Ele disse “vou perguntar aos rapazes e te digo depois do concerto”. Foi assim mesmo: ele veio e pediu para vir pegá-lo de manhã seguinte após sua partida de tênis matinal. Ficamos maravilhados.

Nós o pegamos na manhã seguinte no meu gigantesco Oldsmobile Delta 88, ele e o baterista Joe Labarbera e mais o cara do som. Quando eles entraram no churrasco, os queixos do pessoal caíram no chão. Eles não conseguiam imaginar como aqueles punks tinham trazido Tony Bennett até ali. Na festa, havia um punhado de moleques das redondezas com seus instrumentos. Tony não cantou, porque estava descansando e aproveitando a festa, mas seu baterista se juntou à galera para tocar algumas músicas. Tocaram por algumas horas e foi um arraso. Quando eu o estava levando de volta para o hotel, ele sentou na frente comigo e ficou expondo suas ideias sobre energia renovável e como era vergonhoso que ainda dependéssemos de combustíveis fósseis. Em 1987! Que figura!
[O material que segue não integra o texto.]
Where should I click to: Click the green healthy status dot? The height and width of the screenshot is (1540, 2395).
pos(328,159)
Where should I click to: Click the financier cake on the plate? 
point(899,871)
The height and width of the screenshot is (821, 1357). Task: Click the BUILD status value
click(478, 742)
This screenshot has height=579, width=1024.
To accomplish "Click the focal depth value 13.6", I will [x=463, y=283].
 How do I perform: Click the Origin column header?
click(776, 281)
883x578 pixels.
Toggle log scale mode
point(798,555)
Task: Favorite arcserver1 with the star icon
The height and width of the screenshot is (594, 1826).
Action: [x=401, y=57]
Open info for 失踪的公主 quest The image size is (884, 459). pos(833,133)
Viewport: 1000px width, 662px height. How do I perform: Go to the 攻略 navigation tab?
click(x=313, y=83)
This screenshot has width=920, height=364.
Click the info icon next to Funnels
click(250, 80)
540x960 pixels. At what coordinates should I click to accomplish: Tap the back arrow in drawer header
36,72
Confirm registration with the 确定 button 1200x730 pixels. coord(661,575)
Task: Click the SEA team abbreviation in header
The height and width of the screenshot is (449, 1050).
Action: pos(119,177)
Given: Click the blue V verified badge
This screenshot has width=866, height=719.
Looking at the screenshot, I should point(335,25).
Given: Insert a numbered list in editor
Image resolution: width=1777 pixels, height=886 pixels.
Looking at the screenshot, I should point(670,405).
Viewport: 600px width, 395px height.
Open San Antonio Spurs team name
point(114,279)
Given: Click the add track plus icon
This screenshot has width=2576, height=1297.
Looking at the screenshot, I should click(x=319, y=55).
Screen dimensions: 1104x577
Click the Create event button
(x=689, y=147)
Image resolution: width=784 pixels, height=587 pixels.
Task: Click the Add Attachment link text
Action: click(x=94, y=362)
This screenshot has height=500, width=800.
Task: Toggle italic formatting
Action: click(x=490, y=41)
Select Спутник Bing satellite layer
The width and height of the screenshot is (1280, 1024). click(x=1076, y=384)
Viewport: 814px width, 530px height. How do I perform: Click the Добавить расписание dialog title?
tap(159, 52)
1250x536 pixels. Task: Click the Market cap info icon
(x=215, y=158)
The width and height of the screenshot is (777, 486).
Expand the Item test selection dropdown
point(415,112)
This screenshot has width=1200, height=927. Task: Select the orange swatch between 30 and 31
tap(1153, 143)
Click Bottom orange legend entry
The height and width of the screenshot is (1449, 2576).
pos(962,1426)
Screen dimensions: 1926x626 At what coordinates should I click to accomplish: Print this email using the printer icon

Ele falou que vivíamos em um lugar lindo (que eu mal via a hora de deixar para trás) e era o cara mais bacana e a pessoa mais doce que eu jamais encontrara.

Alguns anos mais tarde, eu o reencontrei em uma noite de autógrafos em Chicago e ele se lembrou do churrasco e mencionou de novo como foi agradável ter passado aquele dia conversando com minha mãe.

Todas as admirações para esse artista completo por seu talento, estilo e profunda humanidade não poderão ser menos do que merecidas.